As advanced industrial economies become wealthier, their healthcare spends converge with that of the US. According to Stuart Fletcher, the CEO of BUPA, British patients are increasingly bi-passing health insurance companies and paying private hospitals and specialists directly and specialist fees are continuing to rise. Rising fees and the relative lack of competition and transparency among private hospitals slows the rate that people take up private health insurance. In the medium-term this, says Fletcher, will create an “affordability crunch”. BUPA’s European and US business saw half year profits for Europe and North America fall by 22%. BUPA has responded to the changing market conditions by offering patients more power and greater choice. BUPA is trialling a new scheme where it acts as a broker for patients, helping them negotiate the best price and quality of treatment on 70 common conditions.

 This is not only an issue for health insurers. In most countries healthcare expenditure is rising twice as fast as economic growth. This suggests that unless something is done to change the situation, healthcare systems are economically unsustainable and this will inevitably lead to healthcare programmes being either reduced or cut. Healthcare costs are set to escalate further because of the worldwide pandemic of chronic non-communicable diseases: cancer, diabetes, heart and respiratory conditions. Margaret Chan, the Director General of the World Health Organization views chronic non communicable diseases as “The biggest threat to the 21st Century”. Today, 60% of all deaths are due to these diseases: twice the number due to communicable diseases. However, this is not only about mortality, it is also about morbidity and dependency and the economic impact on both treatment and lost productivity, which has been estimated to be nearly US$50 trillion over the past 20 years.

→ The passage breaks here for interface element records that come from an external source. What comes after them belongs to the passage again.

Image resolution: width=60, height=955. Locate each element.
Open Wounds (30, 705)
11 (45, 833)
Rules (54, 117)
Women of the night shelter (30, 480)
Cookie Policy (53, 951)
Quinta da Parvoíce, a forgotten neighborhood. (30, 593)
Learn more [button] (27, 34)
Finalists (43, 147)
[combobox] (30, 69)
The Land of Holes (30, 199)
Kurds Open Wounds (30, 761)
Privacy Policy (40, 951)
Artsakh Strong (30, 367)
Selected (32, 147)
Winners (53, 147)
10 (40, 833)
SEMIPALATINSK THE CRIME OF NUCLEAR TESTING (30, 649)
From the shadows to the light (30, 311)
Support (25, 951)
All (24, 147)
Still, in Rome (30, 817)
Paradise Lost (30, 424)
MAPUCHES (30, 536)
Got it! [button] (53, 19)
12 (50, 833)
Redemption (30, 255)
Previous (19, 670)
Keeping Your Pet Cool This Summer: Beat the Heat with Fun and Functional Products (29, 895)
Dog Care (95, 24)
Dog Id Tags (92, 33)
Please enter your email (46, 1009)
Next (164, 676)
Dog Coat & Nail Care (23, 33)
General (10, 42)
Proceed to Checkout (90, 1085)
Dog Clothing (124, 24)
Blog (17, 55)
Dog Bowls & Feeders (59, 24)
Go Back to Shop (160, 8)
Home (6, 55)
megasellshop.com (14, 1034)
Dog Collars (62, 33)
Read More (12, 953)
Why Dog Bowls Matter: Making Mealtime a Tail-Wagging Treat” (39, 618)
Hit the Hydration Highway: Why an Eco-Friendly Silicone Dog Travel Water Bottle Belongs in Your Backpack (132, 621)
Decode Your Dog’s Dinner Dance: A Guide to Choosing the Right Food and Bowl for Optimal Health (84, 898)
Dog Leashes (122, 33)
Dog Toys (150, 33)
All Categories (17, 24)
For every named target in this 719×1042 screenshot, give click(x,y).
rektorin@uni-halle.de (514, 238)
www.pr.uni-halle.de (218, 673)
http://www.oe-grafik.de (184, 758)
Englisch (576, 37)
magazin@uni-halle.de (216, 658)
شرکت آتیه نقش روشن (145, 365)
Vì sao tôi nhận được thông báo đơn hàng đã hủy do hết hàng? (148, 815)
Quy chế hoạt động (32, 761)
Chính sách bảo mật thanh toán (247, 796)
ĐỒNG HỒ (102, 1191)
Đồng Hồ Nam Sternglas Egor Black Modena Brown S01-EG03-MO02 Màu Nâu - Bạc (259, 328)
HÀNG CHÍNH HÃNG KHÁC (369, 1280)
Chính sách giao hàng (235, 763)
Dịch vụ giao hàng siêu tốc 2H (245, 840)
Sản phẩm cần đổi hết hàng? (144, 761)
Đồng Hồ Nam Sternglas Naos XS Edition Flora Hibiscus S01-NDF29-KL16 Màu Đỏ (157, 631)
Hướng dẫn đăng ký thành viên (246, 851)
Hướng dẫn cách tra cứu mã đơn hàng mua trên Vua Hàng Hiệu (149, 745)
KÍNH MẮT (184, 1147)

Richard Saltman, Professor of Public Health at Emory University in the US, said a key theme as governments seek to curtail healthcare costs, would be “rethinking the balance between collective and individual responsibility.” This raises the prospect in many countries of people being expected to take greater charge of their own health and this is what the new UK NHS Mandate is nudging towards.

Patient focused healthcare means a shift away from reactive medicine comprised of diagnosis and treatment. Reactive healthcare systems primarily treat patients after the onset of disease; incur significant costs and usually do not restore patients to perfect health. To be sustainable, healthcare systems will have to go further than the new UK NHS Mandate. They will have to be redefined away from prevention and treatment of illness to one of promoting well-being. This places a greater importance on mental illness and on complementary and traditional medicine and shifts the emphasis away from hospitals and clinics towards less traditional places including the home where individuals will be better positioned to take control of their own health.